Talk about creative curriculum. Our Science Instructional Specialist, Sara Benge, came up with a 10-week Chemistry of Cooking class that recently culminated in the First Annual Formulas & Food Fair — a hands-on event where students and staff had the opportunity to taste the “lab results.”
As usual, we’ve added a twist to your run of the mill chemistry class by focusing on the chemical changes that occur in food molecules during fermentation, baking and emulsification — not to mention the Maillard Reaction. As a result, our chemistry students learned how to identify and describe the features of atoms and molecular structures in specific food items, such as a glucose molecule that happens to be found in a number of carbohydrate and sugar-based foods.
Plenty of experimentation went into these chemistry lessons, with our “chem chefs” creating their own cooking recipes, observing changes in flavors, textures and the appearance of the food, and applying their knowledge of basic chemistry concepts in order to explain why they did or did not achieve a specific result.
The Food Fair was held on a recent afternoon with students in the class each preparing a recipe that demonstrated their newfound knowledge of specific chemistry concepts in order to create the best possible flavor result.
And, just like in professional chemistry laboratories found all over the world, our students were instructed on the benefits of conducting multiple “trials” of their recipes, modifying variables with each new test in order to reach a specific objective.
Take Brett’s chicken wings, for example. This young food chemist set a goal of creating delicious wings that were properly brown and crispy on the outside as well as juicy on the inside. Our chemistry student utilized the scientific Maillard reaction — a change that takes place between amino acids and sugar molecules at high heat and low water activity, resulting in hundreds of new molecules.
Known as melanoidins, these new molecules create browning and a burst of new flavors that were not originally found in the chicken wing. The result? Flavor Town!
With his first trial, Brett achieved slightly browned skin on his wings, but they weren’t as crispy as he wanted. For his second trial — and continuing to use his knowledge of the Maillard reaction — Brett modified the oven temperature and the amount of baking powder he put on the wings before cooking them.
The result was crispier skin and new flavors, all the while maintaining the juicy meat on the inside. And of course, Brett was able to explain the chemistry that led him to make these vital changes.
Other food chem students chose to analyze and modify recipes that included chemical reactions of leavening during baking or the fermentation process of yeast. For instance, Eagle Rock student Chemi baked a moist and fluffy red velvet marble cake based on her expertise in outdoor high-altitude baking.
Nigel baked some world-class brownies with his knowledge of acids and bases, while Cole perfected a pizza dough technique using the chemistry of kneading. And with exactly the right amount of carbon dioxide production, Xavier created loaves of bread that were so fluffy, the slices melted in your mouth.
The food fair drew staff and students who sampled recipes and learned the chemistry behind the results.

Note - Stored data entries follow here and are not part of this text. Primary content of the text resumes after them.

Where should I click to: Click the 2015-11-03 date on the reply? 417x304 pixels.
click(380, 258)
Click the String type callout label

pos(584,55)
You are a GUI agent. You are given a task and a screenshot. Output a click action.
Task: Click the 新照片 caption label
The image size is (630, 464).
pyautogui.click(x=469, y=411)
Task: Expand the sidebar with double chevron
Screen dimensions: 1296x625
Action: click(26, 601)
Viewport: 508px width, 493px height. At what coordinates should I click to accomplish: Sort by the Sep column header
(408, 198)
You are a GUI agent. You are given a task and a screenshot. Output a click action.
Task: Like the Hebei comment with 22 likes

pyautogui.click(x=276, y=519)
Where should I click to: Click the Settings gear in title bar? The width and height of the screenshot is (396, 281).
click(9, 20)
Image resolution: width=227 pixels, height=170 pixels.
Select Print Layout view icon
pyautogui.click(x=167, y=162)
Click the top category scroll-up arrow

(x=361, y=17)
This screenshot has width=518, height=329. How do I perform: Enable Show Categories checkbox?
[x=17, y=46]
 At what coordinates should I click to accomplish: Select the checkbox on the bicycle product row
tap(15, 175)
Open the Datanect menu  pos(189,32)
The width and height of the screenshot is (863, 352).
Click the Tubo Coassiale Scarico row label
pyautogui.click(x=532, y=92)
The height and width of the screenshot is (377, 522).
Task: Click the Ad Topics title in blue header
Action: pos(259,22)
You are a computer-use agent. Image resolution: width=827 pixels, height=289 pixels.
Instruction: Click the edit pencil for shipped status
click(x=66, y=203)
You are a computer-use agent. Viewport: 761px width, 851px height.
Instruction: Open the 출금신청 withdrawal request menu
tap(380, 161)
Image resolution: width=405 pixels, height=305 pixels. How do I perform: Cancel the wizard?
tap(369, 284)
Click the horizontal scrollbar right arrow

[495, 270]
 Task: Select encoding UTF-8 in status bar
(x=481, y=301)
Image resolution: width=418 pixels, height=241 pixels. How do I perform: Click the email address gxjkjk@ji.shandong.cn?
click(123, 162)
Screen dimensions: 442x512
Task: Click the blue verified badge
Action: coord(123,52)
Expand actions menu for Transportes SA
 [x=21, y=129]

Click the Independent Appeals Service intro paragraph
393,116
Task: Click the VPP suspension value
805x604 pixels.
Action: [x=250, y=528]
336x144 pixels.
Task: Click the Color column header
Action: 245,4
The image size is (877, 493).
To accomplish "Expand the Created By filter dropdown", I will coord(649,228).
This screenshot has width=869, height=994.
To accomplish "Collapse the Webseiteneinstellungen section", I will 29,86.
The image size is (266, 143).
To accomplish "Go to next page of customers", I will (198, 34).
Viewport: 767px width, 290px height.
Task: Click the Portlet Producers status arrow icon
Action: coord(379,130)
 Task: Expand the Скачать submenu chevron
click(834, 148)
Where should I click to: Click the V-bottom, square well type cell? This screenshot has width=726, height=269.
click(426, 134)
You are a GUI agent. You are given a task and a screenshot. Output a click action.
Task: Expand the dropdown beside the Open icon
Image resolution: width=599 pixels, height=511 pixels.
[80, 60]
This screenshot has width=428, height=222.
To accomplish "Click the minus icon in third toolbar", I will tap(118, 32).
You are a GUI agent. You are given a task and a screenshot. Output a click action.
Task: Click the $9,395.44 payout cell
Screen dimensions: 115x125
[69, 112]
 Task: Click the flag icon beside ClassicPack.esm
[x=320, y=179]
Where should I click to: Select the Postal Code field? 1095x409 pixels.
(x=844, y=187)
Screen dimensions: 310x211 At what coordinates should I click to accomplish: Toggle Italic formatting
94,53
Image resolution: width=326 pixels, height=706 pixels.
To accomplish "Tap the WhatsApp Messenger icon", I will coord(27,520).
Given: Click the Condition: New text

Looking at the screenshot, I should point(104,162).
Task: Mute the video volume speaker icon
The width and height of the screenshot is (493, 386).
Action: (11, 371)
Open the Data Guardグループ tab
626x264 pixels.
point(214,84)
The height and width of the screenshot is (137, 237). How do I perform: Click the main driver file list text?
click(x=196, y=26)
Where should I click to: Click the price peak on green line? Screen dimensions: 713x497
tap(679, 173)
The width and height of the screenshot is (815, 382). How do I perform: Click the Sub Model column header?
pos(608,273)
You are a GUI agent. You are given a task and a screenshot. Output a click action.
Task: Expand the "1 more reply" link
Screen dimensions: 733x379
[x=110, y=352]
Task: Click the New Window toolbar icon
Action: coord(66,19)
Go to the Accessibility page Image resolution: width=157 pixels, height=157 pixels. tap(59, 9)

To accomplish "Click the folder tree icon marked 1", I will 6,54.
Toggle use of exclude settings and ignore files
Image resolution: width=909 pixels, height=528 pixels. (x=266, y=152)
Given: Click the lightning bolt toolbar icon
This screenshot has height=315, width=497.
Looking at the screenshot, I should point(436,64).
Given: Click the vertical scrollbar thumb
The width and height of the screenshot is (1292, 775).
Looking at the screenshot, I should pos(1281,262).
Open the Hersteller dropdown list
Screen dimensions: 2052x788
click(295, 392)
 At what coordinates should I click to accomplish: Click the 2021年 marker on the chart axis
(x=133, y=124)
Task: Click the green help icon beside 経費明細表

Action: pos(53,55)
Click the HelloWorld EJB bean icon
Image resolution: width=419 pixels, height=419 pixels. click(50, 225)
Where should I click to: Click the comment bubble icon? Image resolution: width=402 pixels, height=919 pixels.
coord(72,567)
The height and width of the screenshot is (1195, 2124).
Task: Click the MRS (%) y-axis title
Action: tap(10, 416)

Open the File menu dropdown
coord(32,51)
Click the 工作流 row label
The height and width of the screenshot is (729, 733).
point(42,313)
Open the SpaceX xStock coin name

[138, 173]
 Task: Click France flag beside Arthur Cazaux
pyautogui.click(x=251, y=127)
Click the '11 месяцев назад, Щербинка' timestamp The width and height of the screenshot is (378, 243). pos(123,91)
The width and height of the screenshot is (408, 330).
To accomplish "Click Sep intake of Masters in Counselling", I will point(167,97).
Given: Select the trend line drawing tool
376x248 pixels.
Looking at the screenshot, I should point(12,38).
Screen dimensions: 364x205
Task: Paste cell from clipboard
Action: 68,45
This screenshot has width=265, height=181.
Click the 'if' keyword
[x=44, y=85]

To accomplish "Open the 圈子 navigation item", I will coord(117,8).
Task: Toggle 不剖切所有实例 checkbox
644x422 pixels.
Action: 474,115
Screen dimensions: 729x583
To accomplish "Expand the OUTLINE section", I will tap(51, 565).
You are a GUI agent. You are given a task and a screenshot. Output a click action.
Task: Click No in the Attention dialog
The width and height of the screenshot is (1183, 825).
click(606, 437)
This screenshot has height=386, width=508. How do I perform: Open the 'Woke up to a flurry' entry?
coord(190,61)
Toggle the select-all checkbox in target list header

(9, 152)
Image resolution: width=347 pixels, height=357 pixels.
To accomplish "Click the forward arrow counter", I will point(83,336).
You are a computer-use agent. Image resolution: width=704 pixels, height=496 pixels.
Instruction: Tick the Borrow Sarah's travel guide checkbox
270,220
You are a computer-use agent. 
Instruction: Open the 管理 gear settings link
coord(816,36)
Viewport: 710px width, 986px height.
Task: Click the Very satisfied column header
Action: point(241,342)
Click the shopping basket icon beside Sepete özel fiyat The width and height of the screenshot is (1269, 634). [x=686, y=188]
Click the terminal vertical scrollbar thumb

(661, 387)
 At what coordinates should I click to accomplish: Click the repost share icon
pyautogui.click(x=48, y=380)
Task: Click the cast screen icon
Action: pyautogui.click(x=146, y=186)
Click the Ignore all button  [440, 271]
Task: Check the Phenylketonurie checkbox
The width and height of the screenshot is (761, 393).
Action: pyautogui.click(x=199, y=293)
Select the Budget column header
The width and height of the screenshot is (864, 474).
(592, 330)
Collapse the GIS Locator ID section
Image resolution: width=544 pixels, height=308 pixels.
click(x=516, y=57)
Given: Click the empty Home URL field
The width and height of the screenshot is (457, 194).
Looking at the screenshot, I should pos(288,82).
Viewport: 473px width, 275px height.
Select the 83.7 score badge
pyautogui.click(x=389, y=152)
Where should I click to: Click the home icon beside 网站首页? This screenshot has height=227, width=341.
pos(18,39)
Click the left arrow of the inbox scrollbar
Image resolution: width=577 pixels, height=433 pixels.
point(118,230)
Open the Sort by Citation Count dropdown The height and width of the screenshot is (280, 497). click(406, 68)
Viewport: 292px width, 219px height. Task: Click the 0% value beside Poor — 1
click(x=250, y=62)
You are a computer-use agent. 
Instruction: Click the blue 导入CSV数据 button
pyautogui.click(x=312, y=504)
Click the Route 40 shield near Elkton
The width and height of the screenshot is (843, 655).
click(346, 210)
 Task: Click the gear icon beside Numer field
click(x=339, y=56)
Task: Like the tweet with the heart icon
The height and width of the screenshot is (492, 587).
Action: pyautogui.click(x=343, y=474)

These chemistry “lessons” were delivered by means of engaging “pitches” and entertaining demonstrations staged by students in the class.
The presentations were peppered with all the complex words and phrases associated with chemistry — such as carbon dioxide gas bubbles, acids, bases, pH, decomposition reaction, hydroxide ions, gluten matrix, and ethanol burn off — but none of the blank stares that usually accompany hearing them.
And despite the festive nature of the food fest, the students’ knowledge of complexities of chemistry and cooking were not in short supply.